Podríamos glosar aquí sus etapas, las muchas vidas, quiebros, reencarnaciones y repliegues de un Godard en constante fuga y misterio pero siempre fiel a sí mismo, también a sus contradicciones: sus inicios de joven turco en los Cahiers du cinéma, su deslumbrante y amplificado debut en la nouvelle vague con Al final de la escapada, el filme que desafiaba la gramática convencional para inventar y liberar otra, la de su tiempo y sus contemporáneos, su frenética actividad en los sesenta subido a la cresta de la ola, su dura etapa maoísta y activista con el Grupo Dziga Vertov por los rincones calientes del mundo (Pravda, El viento del Este, Todo va bien), sus años-vídeo (Número dos) o sus incursiones en la televisión, su regreso al gran cine en los ochenta y noventa (Salve quien pueda (la vida), Pasión, Prénom: Carmen, Yo te saludo, María, Detective, Nouvelle Vague, For ever Mozart), su monumental Histoire(s) du cinéma como punto de inflexión, recapitulación y proyección hacia el futuro, y sus mencionados y artesanales trabajos postreros donde reflexionó con pasmosa lucidez intelectual sobre un tiempo aciago y el ocaso de la vieja Europa y sus ideales humanistas.

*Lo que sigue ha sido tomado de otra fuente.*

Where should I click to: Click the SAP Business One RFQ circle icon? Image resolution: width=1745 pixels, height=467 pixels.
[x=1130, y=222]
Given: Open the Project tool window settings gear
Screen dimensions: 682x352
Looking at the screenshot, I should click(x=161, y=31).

No sin cierto pudor, conservamos enmarcado en la pared del salón un póster inglés de Al final de la escapada con Seberg y Belmondo paseando por los Campos Elíseos en un colorido diseño pop. Aquel filme nos deslumbró en la juventud cinéfila universitaria incluso antes de conocer a los clásicos, como también lo hicieron Una mujer es una mujer, Vivir su vida, Banda aparte, Alphaville, El desprecio o Pierrot le fou, cuyas músicas partidas de Delerue y Duhamel siempre quisimos que sonaran en nuestro funeral. Es, sin embargo, el último Godard, el anciano de voz grave y temblorosa, pelo despeinado, puro en la boca y elocuente severidad en sus acostumbradas e incontables sentencias, citas y boutades para la antología, el que más nos emociona, sacude y apela a día de hoy, el que nos revela, a veces casi en el límite de la abstracción lírica, el dominio pleno de unos materiales viejos y nuevos, imágenes, palabras, textos, fragmentos y músicas no nacidos para convivir juntos, que revelan su preocupación por el hombre y su incansable interés por articular un nuevo lenguaje pensante que lo despierte o lo rescate de la debacle cotidiana.

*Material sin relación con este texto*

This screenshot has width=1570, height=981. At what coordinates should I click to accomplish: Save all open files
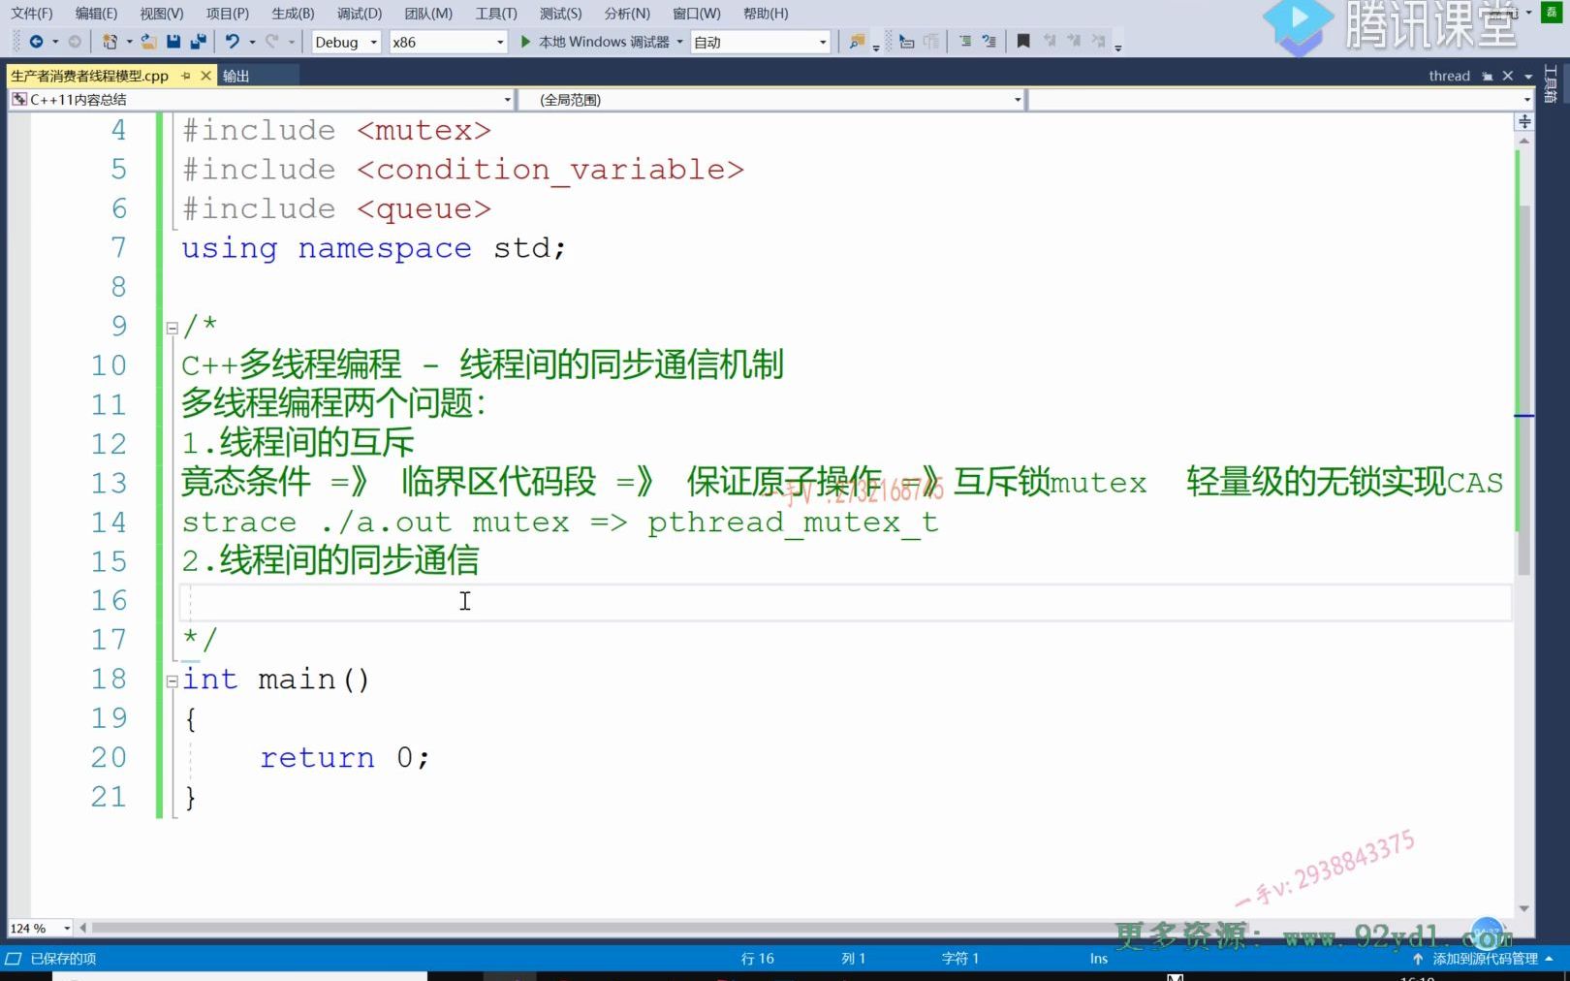[x=201, y=41]
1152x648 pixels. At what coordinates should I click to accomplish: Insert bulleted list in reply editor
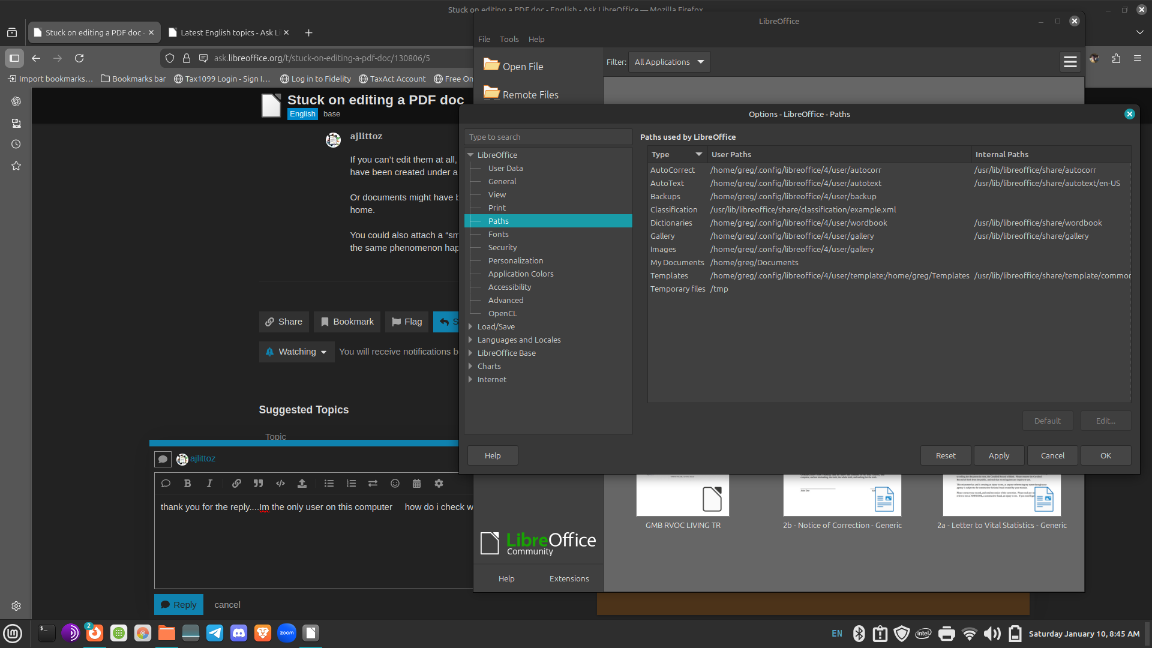pyautogui.click(x=329, y=484)
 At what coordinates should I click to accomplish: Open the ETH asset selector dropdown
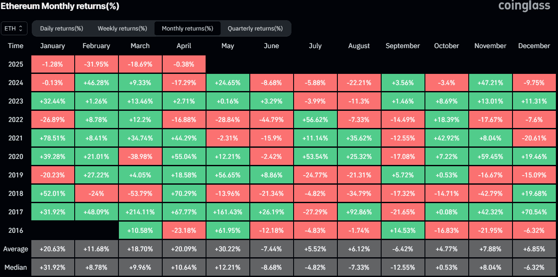tap(14, 28)
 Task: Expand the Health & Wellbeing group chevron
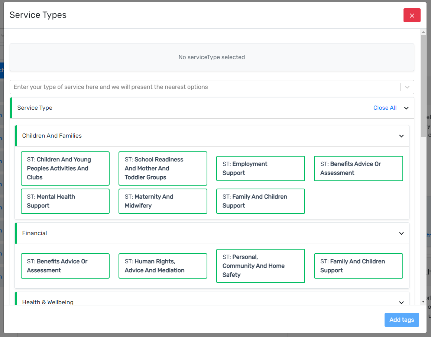(x=401, y=302)
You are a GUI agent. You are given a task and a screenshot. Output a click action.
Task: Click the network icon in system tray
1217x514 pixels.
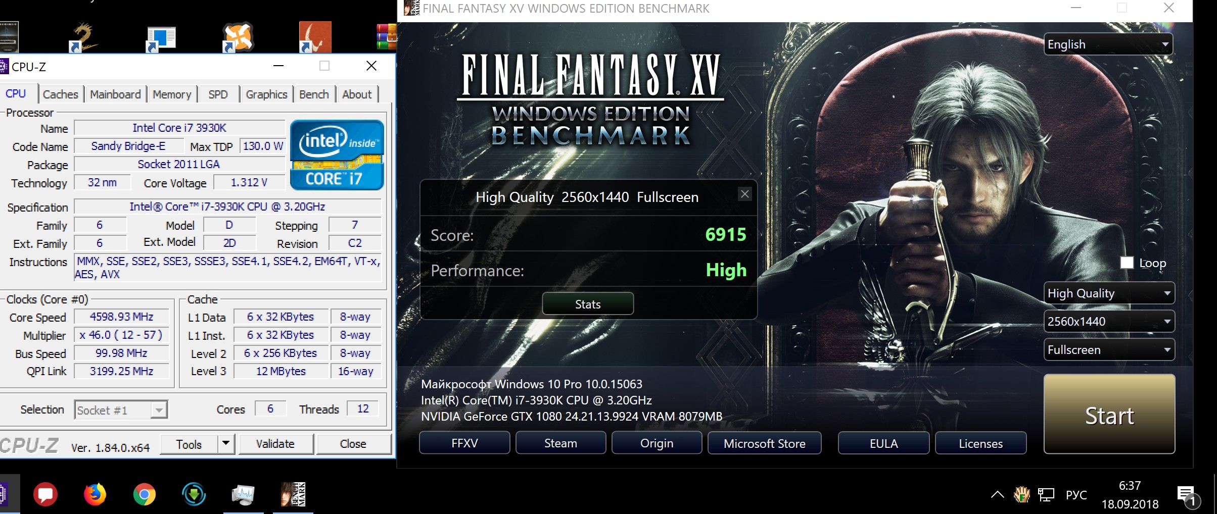(x=1046, y=495)
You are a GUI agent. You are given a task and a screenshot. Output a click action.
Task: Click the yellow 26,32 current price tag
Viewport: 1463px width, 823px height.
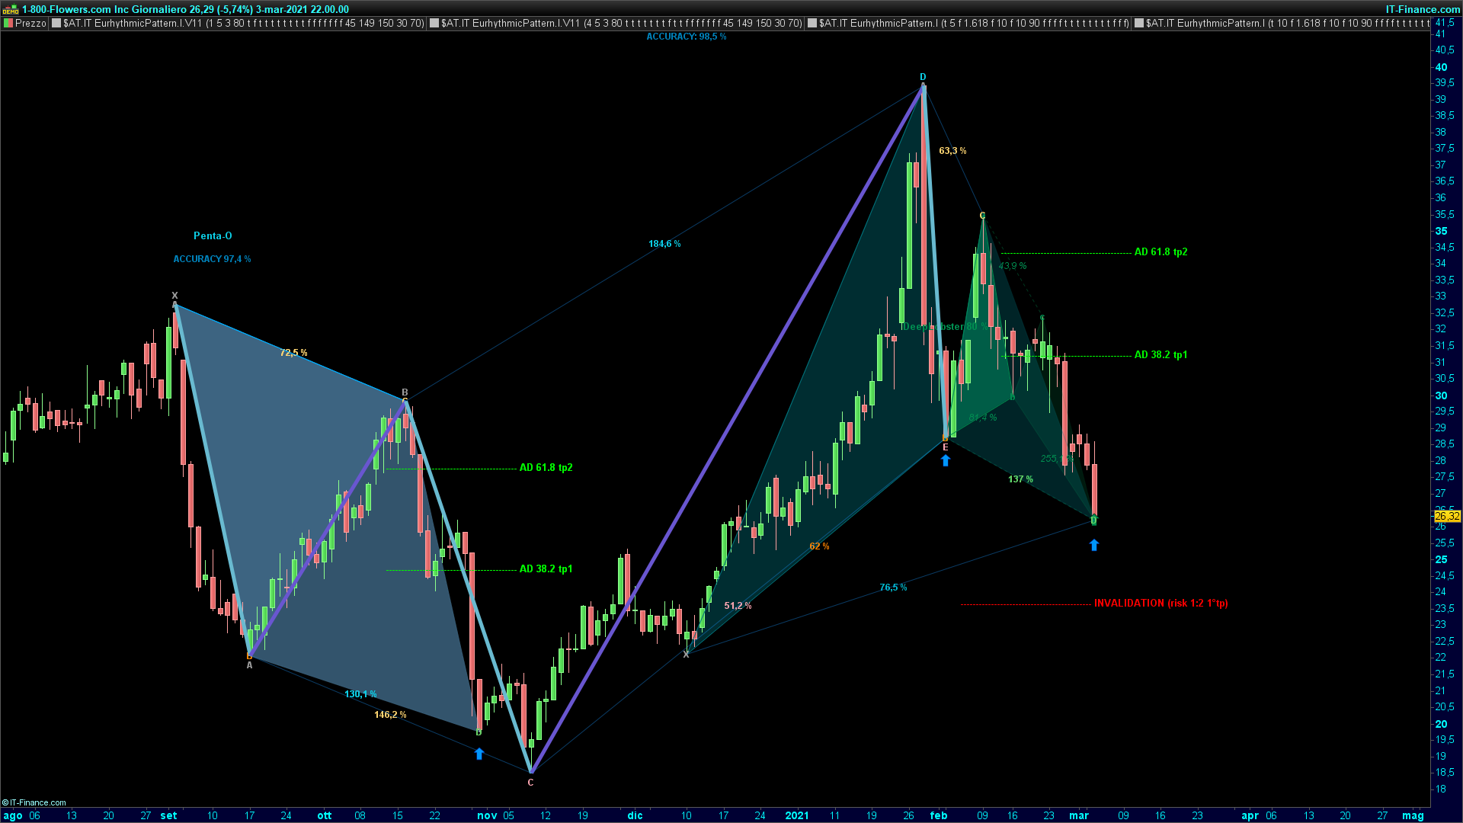[x=1447, y=516]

Mucho mejor que nosotros, sus viejos y tantas veces renacidos Cahiers lo despiden hoy con estas palabras que hacemos nuestras: “Su invención y su insolencia nunca respondieron a un simple deseo de sacudir, de provocar, y menos aún de encajar en el aire de los tiempos o las modas; como en todos los grandes modernos (Picasso, Matisse, Joyce), su arte estaba, por el contrario, arraigado en un gran conocimiento de lo antiguo. Lloverán homenajes, todos dirán su pequeña gran frase, pero lo importante es que nadie tiene la idea de ponerlo en un Panteón para formalizar su grandeza; Godard escapó siempre y cuidadosamente de toda gloria, de toda recuperación. Él, que se opuso a la regla de la cultura frente a la excepción del arte. Él, que quería que grabáramos este epitafio en su tumba: "Al contrario". Godard ha muerto y muchos de nosotros pensamos que el cine y la humanidad están más desarmados hoy que ayer”.